The arrival of a GPT leads to an increase in workplace automation, which has two effects on labor. First, automation substitutes labor, a process historically confined to tasks that can be fully formalized and codified. An example is office computing, which performs tasks by following a set of pre-specified rules, a limitation that does not apply to generative AI.9 Second, automation complements labor by augmenting human skills that involve problem-solving, adaptability, and creativity.10 In decision-making, office computing complements labor by making information available, but it is left to humans to find associations, draw inferences, and exercise discretion.
Generative AI has the potential to substitute labor in tasks related to decision preparation and to complement labor in the task of decision-making. LLMs can be employed to prepare the body of knowledge relevant to a decision, be it related to an underwriting submission, a claim, or an insurance contract, and then to engage the decision-maker in a conversation with this corpus.11 Generative AI can make associations and draw inferences, which enables these systems to deliver draft decisions in situations that generalize beyond the data they have been trained on.12
Over the past two centuries, as automation has increasingly substituted labor in routine tasks, humans have allocated an increasing share of their working time to decision-making. The result is greater scarcity of labor at high skill levels, the skills for which are acquired through academic education, professional training, and industry experience. It has been posited that generative AI may reduce this scarcity by moving decision making to less highly skilled labor, reallocating talent to decision-making from decision support.13 This way, generative AI has the potential to lessen the shortage of high-skilled talent.

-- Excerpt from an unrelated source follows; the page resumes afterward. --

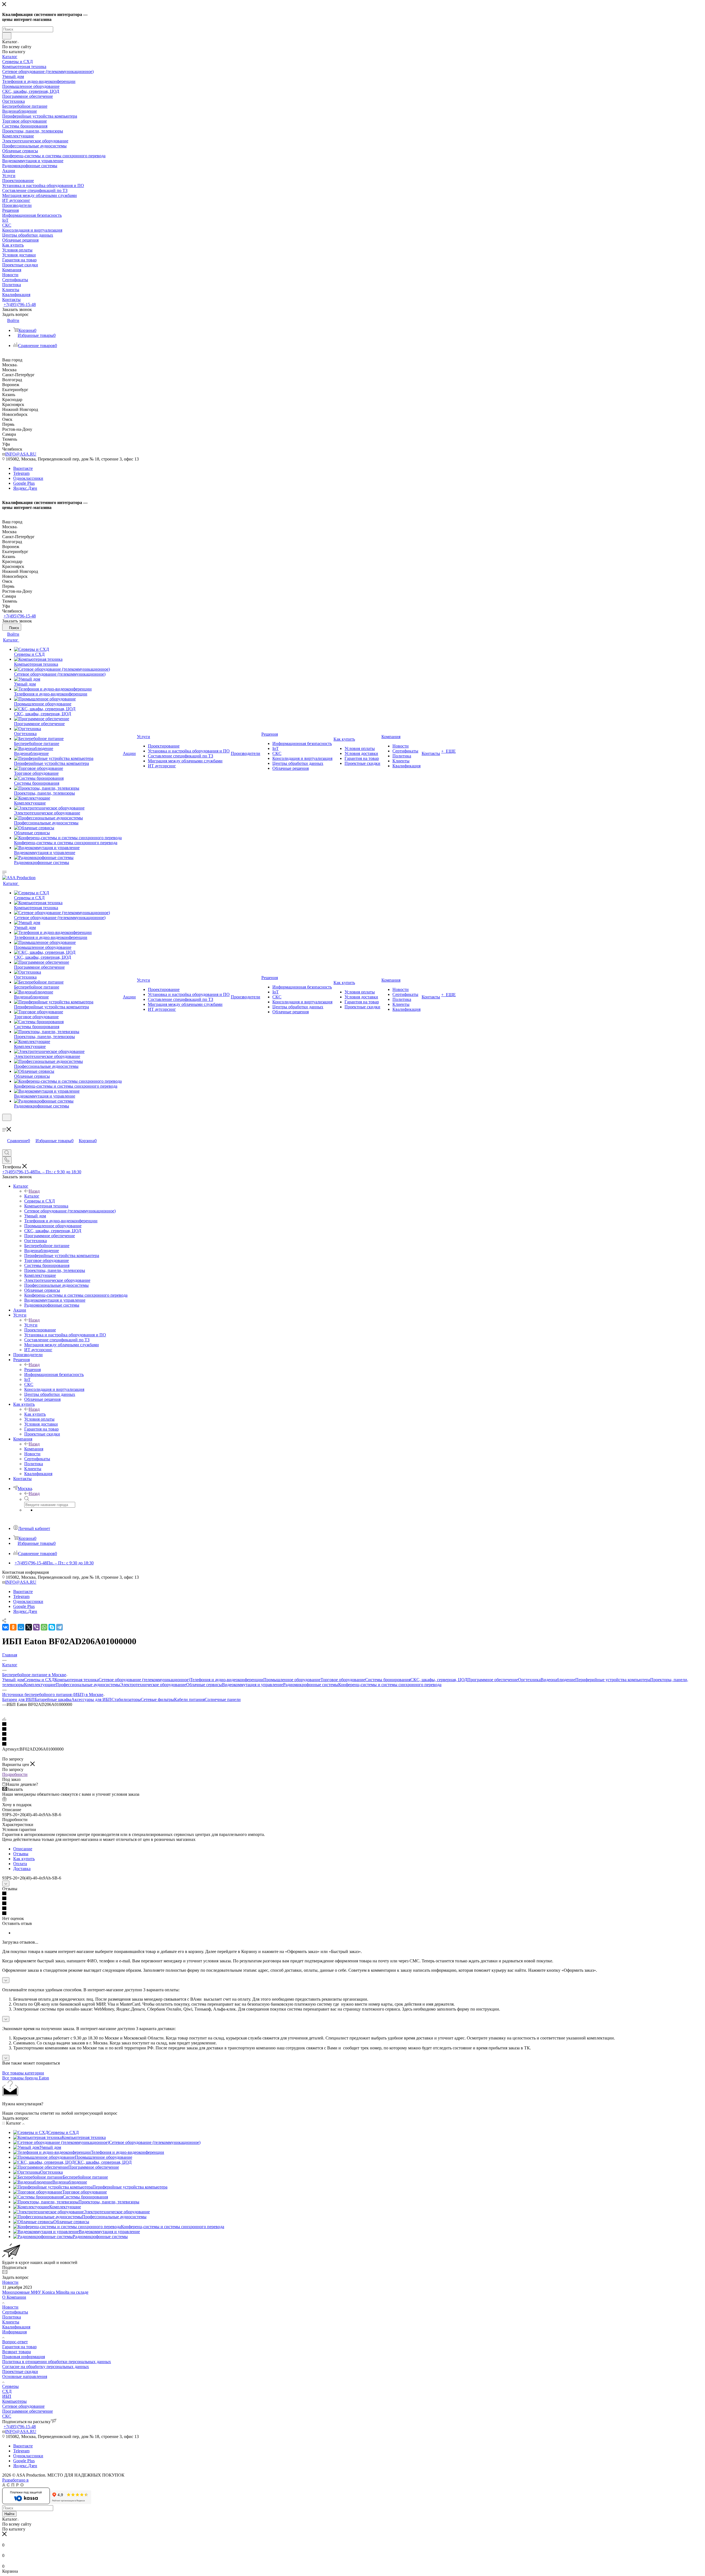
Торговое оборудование (343, 1679)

At the level of the insurance company, the arrival of a GPT initiates a process of discovery for productive use. The ability of generative AI to perform tasks heretofore the domain of human intelligence suggests opportunities for task-level substitution. Although generative AI can deliver productivity benefits at the task level, the value of a GPT derives primarily from system-level substitution. A defining characteristic of a GPT is that it complements innovation while increasing the financial return on developing new production processes, organizational structures, and products. This process of co‑invention creates a feedback loop between the downstream application of the GPT and the technology itself. The feedback loop unfolds over an extended period, as demonstrated by the adoption of electricity, and more recently office computing.14
The arrival of a GPT has the potential to increase firm heterogeneity. There is little predictability of how a new GPT gets adopted, and firms may differ in their paths to discovery. Also, the costs and benefits of co‑invention may vary across firms in the industry owing to differences in organizational structure.15 An empirical study on the adoption of Human Capital Management (HCM) software by corporations demonstrates the role of complementarities and the importance of co‑invention.16 Analyzing firm-level data on the implementation of HCM, incentive systems, and practices related to Human Resources (HR) analytics, the study documents that firms tend to have a higher rate of HCM software adoption when they have also implemented performance pay and HR analytics practices. The analysis shows that the adoption of HCM is linked to significant productivity gains when deployed as part of a comprehensive system of organizational incentives but less so when implemented stand‑alone.”
The market for insurance balances consumer demand for coverage with supply. The resulting prices and quantities determine in important ways the social value that the insurance industry generates. Automated, algorithmic decision-making on the part of insurers has the potential to adversely affect the nature of competition and the resultant market outcome. This can happen when pricing algorithms tacitly collude across competitors by factoring in each other’s pricing behavior. The discourse on the effect of algorithmic pricing on market outcome extends beyond specific industries and is reflected in several discussion papers issued by government agencies.17
A team of economists conducted an empirical study of the effect of algorithmic pricing on market outcome. The study subject is the German retail gasoline market where software for automated pricing became widely available in 2017.18 The retail market for gasoline is local in nature. In seeking an alternative to the closest station, consumers must overcome distance and in doing so, incur travel costs. These travel costs lend gas stations a degree of market power in geographic areas served by a single gas station (monopoly) or two gas stations near one another but distant from all other stations (duopoly). The study finds that algorithmic pricing increases margins in duopolistic and (previously) competitive markets—in these markets, algorithms respond to each other’s pricing decisions. No increase in margin was observed in monopolistic markets, where no such interaction occurs. Although these empirical findings do not generalize beyond the German retail gasoline market, the study shows that algorithmic pricing has the potential to change the market outcome, potentially in an adverse way.
As MIT economist David Autor observed, “[s]ocietal adjustments to earlier waves of technological advancement were neither rapid, automatic, nor cheap. But they did pay off handsomely.”19
Historical experience suggests that the successful adoption of generative AI is a purposeful undertaking that requires an investment and demands time. Further, analyses of previous arrivals of GPTs indicate that the bulk of productivity gains delivered by generative AI can be expected to originate in redesigned workflows rather than task-level improvements.